§ **TASK GOAL**:
Rewrite the lines from the line with "The width and height of the screenshot is (368, 552)." to the line with "coord(788,213)" as a Markdown table with the columns Row and Text, numbering each line and omitting blank lines.

§ **INFORMATION SHOWN**:
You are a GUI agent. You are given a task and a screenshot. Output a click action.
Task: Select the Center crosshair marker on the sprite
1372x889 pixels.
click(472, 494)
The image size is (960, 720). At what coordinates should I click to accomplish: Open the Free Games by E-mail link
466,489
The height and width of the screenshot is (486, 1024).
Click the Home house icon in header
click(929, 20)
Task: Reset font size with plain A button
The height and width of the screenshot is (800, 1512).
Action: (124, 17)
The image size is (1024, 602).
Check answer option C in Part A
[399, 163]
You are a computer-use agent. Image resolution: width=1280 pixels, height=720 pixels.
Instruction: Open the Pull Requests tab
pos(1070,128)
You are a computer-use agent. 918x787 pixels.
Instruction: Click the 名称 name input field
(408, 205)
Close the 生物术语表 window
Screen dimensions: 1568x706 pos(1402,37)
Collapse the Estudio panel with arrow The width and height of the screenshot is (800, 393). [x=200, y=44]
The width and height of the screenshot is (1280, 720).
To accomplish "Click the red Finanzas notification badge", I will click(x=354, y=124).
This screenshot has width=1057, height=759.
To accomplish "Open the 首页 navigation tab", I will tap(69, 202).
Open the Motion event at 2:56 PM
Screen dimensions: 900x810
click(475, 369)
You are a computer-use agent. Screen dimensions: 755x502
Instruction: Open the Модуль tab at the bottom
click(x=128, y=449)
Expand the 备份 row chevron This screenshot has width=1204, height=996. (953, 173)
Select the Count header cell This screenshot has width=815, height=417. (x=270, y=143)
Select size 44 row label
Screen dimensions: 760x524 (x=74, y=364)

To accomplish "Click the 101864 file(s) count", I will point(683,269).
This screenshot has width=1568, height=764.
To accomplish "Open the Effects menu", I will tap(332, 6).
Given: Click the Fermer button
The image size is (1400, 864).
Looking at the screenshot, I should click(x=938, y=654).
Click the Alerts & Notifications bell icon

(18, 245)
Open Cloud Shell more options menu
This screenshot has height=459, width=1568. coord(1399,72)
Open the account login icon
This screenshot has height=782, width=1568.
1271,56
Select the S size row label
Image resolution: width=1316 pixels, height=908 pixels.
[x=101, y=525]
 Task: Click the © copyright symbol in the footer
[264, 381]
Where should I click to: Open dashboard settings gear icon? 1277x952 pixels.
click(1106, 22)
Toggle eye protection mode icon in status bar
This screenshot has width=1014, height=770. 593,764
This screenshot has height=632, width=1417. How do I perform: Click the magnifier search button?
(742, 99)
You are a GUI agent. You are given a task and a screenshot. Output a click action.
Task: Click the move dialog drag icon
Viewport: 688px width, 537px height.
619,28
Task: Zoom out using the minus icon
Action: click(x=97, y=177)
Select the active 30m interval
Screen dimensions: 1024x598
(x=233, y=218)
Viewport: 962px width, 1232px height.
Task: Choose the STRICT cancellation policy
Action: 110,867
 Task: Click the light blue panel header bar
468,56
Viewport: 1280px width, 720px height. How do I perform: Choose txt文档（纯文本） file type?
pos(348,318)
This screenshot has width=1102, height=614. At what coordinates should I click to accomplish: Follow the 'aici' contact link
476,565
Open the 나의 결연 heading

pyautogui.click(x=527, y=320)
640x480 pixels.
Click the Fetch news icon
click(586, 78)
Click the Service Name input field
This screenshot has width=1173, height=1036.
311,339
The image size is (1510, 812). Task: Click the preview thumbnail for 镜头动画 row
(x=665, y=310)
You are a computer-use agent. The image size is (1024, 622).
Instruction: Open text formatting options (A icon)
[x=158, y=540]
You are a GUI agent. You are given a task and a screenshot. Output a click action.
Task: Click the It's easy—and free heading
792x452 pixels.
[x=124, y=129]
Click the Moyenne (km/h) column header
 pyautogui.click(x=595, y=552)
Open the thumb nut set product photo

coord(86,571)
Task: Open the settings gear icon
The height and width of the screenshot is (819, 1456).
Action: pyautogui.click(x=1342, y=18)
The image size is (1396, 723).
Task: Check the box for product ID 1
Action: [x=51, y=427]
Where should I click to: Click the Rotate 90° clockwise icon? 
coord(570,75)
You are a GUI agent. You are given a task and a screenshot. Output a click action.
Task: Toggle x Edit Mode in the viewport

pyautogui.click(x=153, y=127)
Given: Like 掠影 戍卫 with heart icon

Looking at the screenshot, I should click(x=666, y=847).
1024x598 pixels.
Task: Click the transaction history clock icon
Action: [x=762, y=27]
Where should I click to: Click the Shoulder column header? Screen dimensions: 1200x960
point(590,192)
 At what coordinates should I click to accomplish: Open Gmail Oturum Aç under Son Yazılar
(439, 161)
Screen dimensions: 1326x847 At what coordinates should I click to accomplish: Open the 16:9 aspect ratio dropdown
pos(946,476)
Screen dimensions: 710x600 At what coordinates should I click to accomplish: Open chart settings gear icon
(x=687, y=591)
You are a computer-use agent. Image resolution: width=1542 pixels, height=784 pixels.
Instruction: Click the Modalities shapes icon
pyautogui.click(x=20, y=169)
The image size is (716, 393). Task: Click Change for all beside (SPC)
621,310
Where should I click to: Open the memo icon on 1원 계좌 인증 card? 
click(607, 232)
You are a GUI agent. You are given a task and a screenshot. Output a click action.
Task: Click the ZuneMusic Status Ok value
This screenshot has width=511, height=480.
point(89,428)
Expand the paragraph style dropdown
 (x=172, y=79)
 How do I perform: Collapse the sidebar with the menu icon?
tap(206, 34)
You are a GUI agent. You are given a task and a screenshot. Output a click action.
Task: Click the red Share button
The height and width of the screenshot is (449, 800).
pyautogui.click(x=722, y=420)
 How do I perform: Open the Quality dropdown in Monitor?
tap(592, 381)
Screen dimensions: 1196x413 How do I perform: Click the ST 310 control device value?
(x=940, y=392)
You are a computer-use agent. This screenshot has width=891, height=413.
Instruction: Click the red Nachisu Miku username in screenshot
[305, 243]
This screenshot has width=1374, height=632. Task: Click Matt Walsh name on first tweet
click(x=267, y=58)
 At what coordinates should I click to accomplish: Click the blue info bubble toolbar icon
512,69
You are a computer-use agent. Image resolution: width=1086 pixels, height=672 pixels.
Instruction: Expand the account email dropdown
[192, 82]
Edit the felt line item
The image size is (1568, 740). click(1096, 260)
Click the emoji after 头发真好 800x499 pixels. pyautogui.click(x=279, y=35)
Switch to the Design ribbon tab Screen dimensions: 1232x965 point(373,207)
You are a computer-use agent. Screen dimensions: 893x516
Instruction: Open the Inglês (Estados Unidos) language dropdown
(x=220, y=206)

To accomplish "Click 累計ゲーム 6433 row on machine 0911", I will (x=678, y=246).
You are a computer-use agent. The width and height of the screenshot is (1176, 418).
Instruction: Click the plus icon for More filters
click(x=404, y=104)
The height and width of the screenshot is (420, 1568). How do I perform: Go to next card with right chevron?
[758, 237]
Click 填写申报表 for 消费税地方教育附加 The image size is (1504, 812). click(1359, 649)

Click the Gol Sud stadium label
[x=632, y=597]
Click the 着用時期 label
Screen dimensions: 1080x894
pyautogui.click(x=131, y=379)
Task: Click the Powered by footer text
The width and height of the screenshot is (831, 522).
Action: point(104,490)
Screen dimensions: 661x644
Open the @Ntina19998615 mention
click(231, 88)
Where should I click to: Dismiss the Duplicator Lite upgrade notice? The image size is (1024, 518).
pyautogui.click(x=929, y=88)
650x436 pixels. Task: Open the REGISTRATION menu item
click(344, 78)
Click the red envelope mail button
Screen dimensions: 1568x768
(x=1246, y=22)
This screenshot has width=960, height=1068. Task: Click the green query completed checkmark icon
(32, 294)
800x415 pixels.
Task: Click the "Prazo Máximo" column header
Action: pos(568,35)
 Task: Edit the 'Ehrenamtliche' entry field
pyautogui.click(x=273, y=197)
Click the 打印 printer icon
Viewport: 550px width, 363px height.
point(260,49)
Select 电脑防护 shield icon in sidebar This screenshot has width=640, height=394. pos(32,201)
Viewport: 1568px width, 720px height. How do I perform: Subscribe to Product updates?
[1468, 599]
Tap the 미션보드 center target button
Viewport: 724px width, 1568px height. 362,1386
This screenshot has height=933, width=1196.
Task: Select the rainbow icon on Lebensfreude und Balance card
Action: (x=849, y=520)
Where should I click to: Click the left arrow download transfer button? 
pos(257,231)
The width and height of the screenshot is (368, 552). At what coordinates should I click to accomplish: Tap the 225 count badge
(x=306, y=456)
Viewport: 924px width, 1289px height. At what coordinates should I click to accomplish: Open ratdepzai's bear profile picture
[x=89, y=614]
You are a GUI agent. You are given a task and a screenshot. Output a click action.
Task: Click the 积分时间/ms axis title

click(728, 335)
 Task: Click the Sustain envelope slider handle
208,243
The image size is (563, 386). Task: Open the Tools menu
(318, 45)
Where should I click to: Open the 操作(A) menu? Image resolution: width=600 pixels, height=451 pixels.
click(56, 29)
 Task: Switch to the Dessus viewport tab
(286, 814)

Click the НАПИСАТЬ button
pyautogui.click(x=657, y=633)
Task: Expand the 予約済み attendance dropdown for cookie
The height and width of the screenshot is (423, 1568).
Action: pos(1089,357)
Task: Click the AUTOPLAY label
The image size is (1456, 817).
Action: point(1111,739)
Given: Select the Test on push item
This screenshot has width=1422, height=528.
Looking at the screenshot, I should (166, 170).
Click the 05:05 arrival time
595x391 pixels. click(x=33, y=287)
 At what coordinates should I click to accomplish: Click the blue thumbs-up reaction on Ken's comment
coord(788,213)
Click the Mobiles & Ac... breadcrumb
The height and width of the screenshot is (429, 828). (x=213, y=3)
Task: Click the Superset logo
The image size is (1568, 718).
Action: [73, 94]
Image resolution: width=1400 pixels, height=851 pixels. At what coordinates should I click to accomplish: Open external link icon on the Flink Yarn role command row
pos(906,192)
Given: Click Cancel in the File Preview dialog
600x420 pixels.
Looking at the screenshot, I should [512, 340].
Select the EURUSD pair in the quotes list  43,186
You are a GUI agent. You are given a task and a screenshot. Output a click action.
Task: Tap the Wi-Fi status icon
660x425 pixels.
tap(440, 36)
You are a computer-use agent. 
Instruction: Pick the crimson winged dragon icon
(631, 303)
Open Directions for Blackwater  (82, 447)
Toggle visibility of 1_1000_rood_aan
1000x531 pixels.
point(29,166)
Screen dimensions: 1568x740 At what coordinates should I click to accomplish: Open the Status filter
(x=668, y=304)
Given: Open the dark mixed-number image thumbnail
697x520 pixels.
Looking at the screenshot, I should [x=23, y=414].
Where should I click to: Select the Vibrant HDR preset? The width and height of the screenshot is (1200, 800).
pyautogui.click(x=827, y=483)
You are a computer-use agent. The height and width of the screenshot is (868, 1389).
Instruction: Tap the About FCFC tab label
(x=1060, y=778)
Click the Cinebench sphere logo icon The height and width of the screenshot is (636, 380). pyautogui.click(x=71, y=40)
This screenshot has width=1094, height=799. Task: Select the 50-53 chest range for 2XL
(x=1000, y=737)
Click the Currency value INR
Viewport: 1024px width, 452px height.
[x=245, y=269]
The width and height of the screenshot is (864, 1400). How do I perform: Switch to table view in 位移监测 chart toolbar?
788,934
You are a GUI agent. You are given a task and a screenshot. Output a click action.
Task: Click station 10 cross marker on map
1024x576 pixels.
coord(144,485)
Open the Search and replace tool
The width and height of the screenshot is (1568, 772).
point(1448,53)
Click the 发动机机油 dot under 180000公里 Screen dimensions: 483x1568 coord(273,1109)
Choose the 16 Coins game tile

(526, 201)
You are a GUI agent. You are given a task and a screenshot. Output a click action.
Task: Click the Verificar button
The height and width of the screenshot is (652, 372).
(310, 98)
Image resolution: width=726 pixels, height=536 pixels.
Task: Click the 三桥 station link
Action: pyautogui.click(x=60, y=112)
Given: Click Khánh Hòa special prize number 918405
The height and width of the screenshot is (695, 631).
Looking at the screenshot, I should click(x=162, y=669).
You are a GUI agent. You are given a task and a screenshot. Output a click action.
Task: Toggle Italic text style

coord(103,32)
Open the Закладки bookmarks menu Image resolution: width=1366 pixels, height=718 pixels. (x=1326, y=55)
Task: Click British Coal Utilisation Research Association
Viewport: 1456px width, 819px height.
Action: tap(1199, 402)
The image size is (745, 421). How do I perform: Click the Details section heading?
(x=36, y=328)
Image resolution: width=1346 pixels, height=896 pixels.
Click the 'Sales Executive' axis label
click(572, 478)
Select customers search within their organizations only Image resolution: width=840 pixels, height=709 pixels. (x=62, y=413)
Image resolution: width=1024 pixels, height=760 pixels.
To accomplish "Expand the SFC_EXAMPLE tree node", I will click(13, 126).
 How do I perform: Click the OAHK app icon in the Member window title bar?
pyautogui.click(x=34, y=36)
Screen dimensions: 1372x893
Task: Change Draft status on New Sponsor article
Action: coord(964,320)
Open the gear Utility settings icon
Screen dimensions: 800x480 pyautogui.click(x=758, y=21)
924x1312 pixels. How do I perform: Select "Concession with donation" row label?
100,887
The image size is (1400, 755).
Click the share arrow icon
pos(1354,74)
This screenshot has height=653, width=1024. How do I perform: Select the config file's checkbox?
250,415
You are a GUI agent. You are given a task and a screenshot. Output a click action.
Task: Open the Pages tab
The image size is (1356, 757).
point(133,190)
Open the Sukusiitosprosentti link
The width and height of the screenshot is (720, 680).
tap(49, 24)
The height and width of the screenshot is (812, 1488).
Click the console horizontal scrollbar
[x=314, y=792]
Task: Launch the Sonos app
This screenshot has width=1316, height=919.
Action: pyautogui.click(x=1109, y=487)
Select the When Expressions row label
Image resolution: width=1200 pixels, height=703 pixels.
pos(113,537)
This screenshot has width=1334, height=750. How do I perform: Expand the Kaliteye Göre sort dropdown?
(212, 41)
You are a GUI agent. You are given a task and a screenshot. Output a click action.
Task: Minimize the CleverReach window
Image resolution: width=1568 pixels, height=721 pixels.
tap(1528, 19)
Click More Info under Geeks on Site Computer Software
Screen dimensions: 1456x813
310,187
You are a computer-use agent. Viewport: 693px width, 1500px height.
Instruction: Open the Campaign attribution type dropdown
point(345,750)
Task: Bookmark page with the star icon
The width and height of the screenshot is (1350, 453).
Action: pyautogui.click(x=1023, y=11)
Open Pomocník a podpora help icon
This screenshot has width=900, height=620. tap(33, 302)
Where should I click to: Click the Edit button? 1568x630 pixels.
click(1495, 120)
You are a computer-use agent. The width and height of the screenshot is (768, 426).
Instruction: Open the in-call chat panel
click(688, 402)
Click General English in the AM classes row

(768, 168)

§ **CORRECT RESULT**:
| Row | Text |
|---|---|
| 1 | The width and height of the screenshot is (368, 552). At what coordinates should I click to accomplish: Tap the 225 count badge |
| 2 | (x=306, y=456) |
| 3 | Viewport: 924px width, 1289px height. At what coordinates should I click to accomplish: Open ratdepzai's bear profile picture |
| 4 | [x=89, y=614] |
| 5 | You are a GUI agent. You are given a task and a screenshot. Output a click action. |
| 6 | Task: Click the 积分时间/ms axis title |
| 7 | click(728, 335) |
| 8 |  Task: Click the Sustain envelope slider handle |
| 9 | 208,243 |
| 10 | The image size is (563, 386). Task: Open the Tools menu |
| 11 | (318, 45) |
| 12 | Where should I click to: Open the 操作(A) menu? Image resolution: width=600 pixels, height=451 pixels. |
| 13 | click(56, 29) |
| 14 |  Task: Switch to the Dessus viewport tab |
| 15 | (286, 814) |
| 16 | Click the НАПИСАТЬ button |
| 17 | pyautogui.click(x=657, y=633) |
| 18 | Task: Expand the 予約済み attendance dropdown for cookie |
| 19 | The height and width of the screenshot is (423, 1568). |
| 20 | Action: pos(1089,357) |
| 21 | Task: Click the AUTOPLAY label |
| 22 | The image size is (1456, 817). |
| 23 | Action: point(1111,739) |
| 24 | Given: Select the Test on push item |
| 25 | This screenshot has width=1422, height=528. |
| 26 | Looking at the screenshot, I should (166, 170). |
| 27 | Click the 05:05 arrival time |
| 28 | 595x391 pixels. click(x=33, y=287) |
| 29 |  At what coordinates should I click to accomplish: Click the blue thumbs-up reaction on Ken's comment |
| 30 | coord(788,213) |